#### DATA EXTRACT ####

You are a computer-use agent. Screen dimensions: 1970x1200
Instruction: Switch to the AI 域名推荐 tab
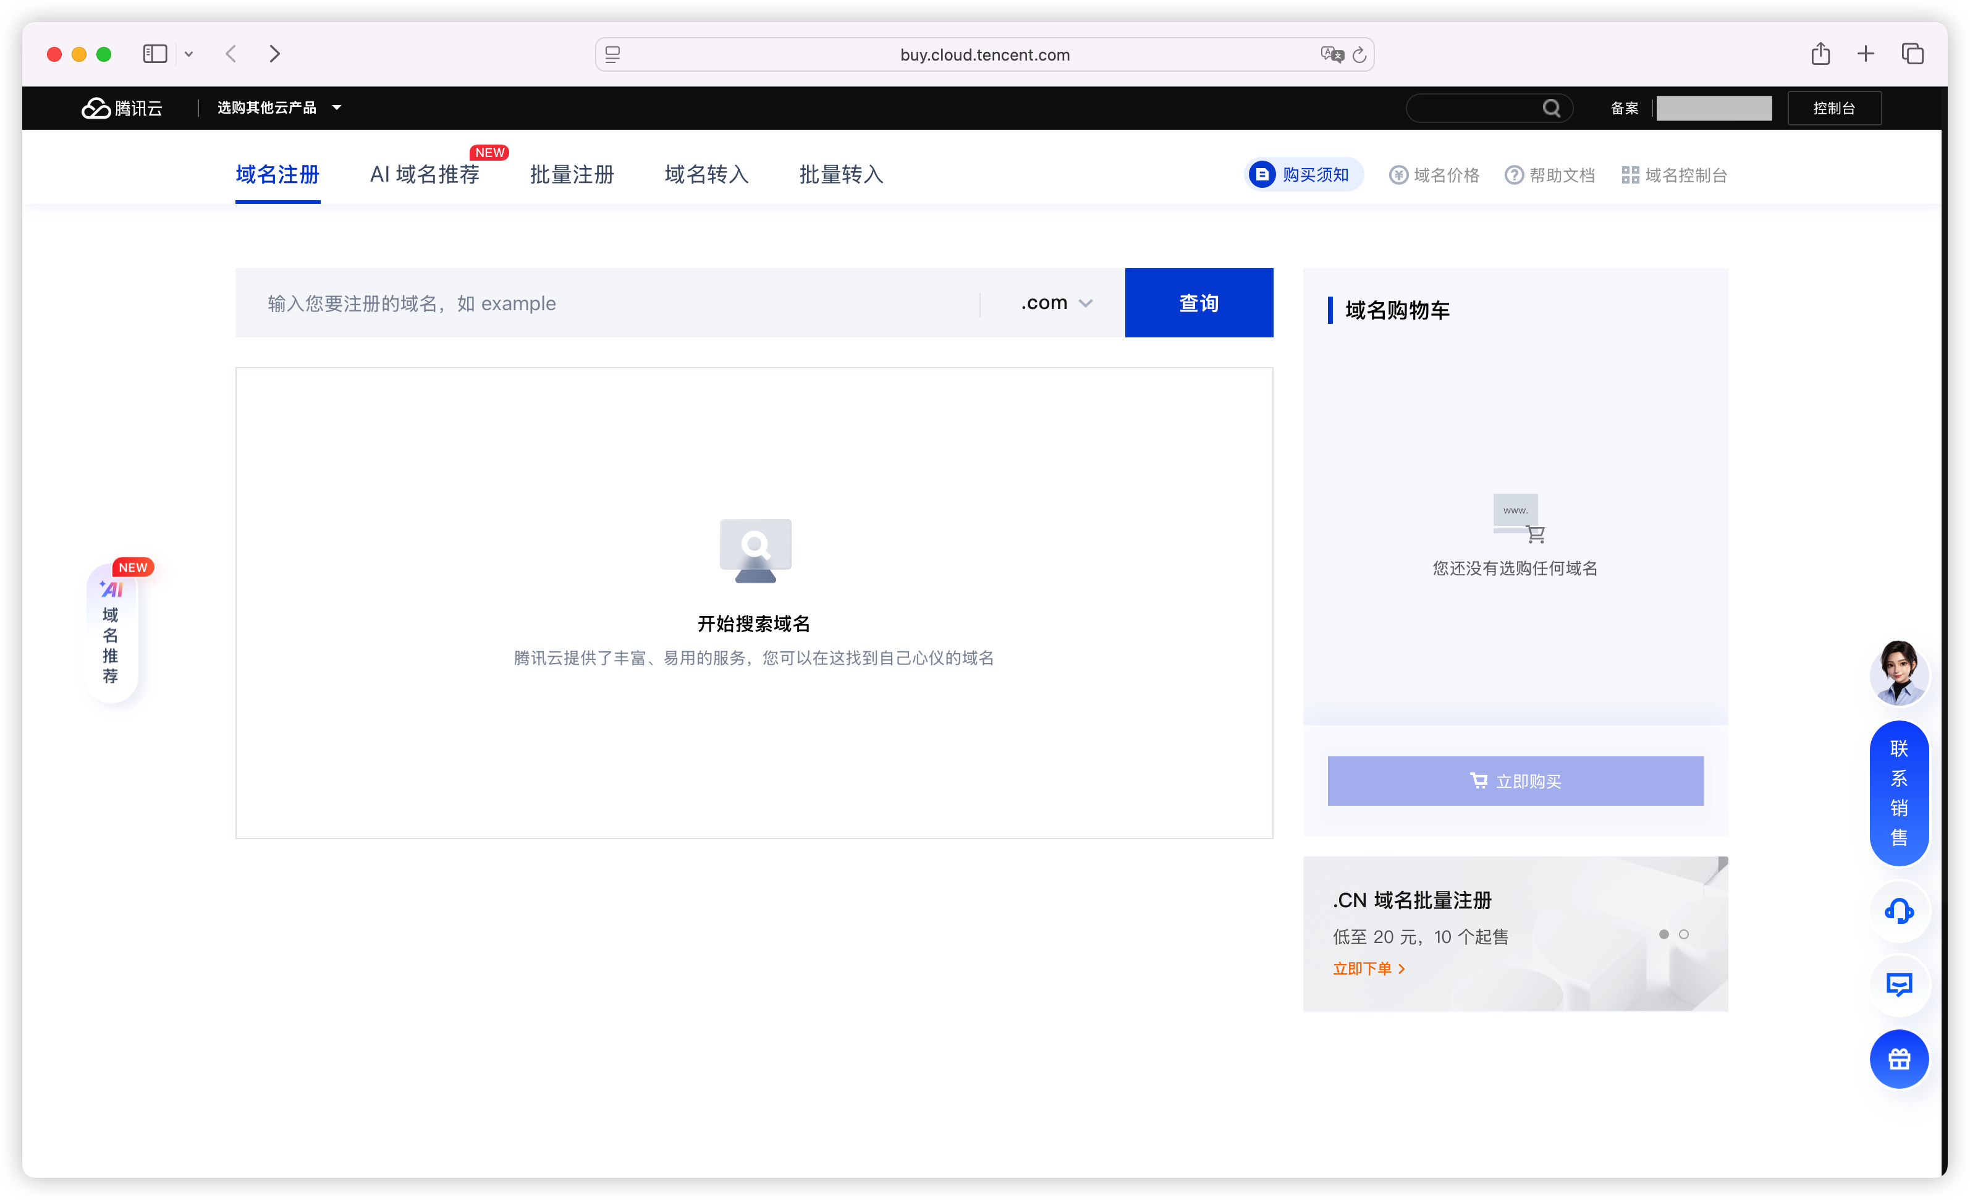click(x=425, y=174)
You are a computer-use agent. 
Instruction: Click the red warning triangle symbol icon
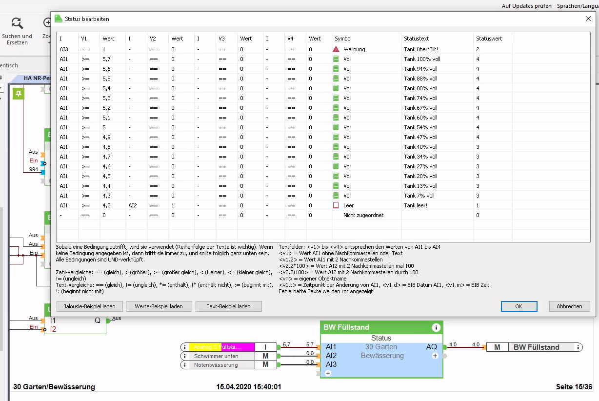click(336, 49)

####

THE PROBLEM: Rewrite all the rows with "computer-use agent" changed to "screen-navigation assistant" and nothing else altered, leaving the pictures out.

THE ANSWER:
You are a screen-navigation assistant. Screen dimensions: 1970x1200
Instruction: Switch to the AI 域名推荐 tab
click(x=425, y=174)
You are a screen-navigation assistant. 
Instruction: Click the red warning triangle symbol icon
click(336, 49)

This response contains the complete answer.